Ever since I moved to Fairplay, Colorado last November, I have been interested in finding gold. I mean, we’re not far from where they found Tom’s Baby, the 13 lb gold nugget, back in the gold fever days. So after I got here I dragged Gregg across every tailings pile we could find, looking for treasure. The search has definitely been one of learning by trial and error. Much of the information I’ve gleaned to date has been from piecing together obscure pieces of information as they come my way.
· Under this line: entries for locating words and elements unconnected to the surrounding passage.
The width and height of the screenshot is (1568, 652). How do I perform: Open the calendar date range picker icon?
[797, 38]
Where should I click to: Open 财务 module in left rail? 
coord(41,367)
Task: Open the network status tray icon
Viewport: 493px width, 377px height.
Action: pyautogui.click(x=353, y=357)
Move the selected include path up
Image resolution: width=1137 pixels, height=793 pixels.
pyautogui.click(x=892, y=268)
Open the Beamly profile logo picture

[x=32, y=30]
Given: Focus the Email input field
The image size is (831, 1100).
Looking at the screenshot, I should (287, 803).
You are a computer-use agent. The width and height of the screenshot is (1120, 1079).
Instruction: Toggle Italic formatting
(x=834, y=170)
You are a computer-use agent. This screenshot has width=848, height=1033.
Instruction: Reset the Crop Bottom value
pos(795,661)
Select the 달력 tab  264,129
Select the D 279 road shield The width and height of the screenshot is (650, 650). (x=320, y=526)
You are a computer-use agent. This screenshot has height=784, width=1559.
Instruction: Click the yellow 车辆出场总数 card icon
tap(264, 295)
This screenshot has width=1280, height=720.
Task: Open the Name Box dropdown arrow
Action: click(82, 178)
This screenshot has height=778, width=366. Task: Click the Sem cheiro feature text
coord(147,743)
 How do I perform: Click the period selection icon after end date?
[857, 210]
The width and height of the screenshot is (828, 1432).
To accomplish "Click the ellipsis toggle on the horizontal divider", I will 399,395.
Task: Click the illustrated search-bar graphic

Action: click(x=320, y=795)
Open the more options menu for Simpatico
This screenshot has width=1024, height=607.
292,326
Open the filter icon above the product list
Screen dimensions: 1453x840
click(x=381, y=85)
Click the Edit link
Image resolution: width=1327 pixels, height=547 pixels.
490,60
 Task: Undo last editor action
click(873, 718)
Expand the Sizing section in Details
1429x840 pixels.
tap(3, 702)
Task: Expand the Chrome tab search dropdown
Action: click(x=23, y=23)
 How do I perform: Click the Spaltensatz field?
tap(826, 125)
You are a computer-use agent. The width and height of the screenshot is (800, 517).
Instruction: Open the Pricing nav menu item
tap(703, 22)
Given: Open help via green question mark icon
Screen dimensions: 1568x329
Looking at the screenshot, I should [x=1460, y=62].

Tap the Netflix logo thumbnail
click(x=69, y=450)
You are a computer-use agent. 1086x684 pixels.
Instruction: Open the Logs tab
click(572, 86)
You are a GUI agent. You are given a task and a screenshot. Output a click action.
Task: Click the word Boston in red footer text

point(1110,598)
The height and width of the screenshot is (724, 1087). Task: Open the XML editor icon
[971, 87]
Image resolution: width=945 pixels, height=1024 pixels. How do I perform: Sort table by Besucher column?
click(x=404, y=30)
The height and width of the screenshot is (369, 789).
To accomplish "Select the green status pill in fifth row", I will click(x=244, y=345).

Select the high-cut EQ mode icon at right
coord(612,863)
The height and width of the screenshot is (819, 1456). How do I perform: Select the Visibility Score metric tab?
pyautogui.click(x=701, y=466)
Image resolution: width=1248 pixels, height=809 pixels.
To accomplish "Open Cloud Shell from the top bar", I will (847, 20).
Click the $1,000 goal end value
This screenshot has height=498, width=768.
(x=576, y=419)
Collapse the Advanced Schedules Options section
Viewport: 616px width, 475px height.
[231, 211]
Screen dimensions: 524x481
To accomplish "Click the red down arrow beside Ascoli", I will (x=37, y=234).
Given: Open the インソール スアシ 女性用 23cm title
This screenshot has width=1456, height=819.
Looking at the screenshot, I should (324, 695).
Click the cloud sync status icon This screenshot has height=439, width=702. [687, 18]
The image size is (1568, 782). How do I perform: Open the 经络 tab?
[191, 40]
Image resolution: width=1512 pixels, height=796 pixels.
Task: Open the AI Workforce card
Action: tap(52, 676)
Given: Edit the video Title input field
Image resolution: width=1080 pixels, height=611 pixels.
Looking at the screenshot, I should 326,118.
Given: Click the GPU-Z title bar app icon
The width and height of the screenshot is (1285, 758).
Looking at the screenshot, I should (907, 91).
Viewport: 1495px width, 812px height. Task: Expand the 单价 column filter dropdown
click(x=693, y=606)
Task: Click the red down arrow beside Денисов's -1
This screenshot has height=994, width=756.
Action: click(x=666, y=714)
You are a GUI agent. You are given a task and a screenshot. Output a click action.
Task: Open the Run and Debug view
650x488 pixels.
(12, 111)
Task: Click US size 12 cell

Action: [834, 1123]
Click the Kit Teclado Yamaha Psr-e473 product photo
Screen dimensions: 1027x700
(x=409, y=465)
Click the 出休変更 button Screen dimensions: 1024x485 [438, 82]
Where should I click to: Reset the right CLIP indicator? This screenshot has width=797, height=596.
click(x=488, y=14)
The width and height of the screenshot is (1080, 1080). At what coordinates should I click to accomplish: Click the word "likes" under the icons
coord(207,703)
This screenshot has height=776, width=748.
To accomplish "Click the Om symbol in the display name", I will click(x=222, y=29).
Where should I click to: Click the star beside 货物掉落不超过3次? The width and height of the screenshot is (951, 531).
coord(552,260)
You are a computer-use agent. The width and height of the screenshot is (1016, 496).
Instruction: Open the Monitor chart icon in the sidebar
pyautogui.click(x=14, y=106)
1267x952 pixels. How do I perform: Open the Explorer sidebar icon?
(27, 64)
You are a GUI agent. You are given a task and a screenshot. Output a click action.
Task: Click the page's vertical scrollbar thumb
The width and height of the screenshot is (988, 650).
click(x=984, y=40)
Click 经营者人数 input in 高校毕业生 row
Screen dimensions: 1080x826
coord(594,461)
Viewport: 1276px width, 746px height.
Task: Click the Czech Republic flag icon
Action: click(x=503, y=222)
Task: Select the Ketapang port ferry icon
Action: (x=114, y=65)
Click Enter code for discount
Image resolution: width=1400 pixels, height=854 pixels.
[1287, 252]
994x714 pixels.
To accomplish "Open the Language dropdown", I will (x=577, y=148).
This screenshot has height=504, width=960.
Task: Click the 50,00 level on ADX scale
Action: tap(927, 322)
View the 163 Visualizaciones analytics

For example, I’ve read up on gold in every ancient gold hunting book I found in the house, and these are replete with antiquated and flavorful stories–like how to separate gold from other metals by hollowing out a cavity for it in a potato and baking it together with mercury to cause the gold to conglomerate. (Right, so we modern people don’t do it that way anymore because of the whole mercury poisoning thing.) And then, if you have a particularly pesky mother-in-law, the same book states, you can feed her the mercury potato. (Again, do NOT try this at home.) It’s a good thing for Gregg’s mom, I guess, that he and I are not married!
Anyhoo, my interest in gold hunting peaked and then waned, being replaced this spring and summer by my obsession with wild edible plants instead.
Until this afternoon, that is.
In the morning, Gregg and I headed down to Fairplay for the town’s annual Burro Days, which celebrates the treasured animal that got so many a miner through the long, hard, mining days not to mention cold nights as well. Each year they race burros up and back down Mosquito Pass, making a 30-mile trek peaking out at 13,500 feet, if I heard the announcer correctly. The race starts and ends back in Fairplay, which hosts an arts and crafts festival to entertain folks while they’re waiting for the burros’ and trail runners’ return.
After the race’s start, the burros having all galloped down the street and off into the mountains, Gregg and I sought out kettle corn and small donuts. Finding ourselves out of cash, however, we were starting to head home when we came upon the booth of the Gold Prospectors of Colorado. To my intense joy, they had a full imitation gold panning operation set up right there on the town green!
Many thanks go out to Ken for spending so much time teaching us how to pan gold in the trough they had set up. We learned how to swish the lighter material out of the pan, which was immersed in water, to get it down to the gold-containing black sands, and then how to separate the gold from that too. Gregg was better at it than me.
Ken showed us his gold collection and also the Desert Fox machine that he uses to separate his gold from the black sands. I wish I had taken pictures! I was envious of his stories of sitting out back, watching the game, swilling a beer while swishing the sands to collect enough gold to give each of his 13 grandkids a vial full of it.
Anyway, Ken made a good pitch for the Gold Prospectors of Colorado and Gregg and I are seriously considering joining. The annual rate for individuals is $25 or $35 for the family membership, and it includes access to the organization’s claims, not to mention the knowledge we stand to gain from the expertise of this crew!
I keep telling Gregg I think it would be a nice gesture if he were to gather enough gold to melt it into a piece of jewelery for me. Now, it looks like, he might get a chance to make good on that offer I offered for him to offer.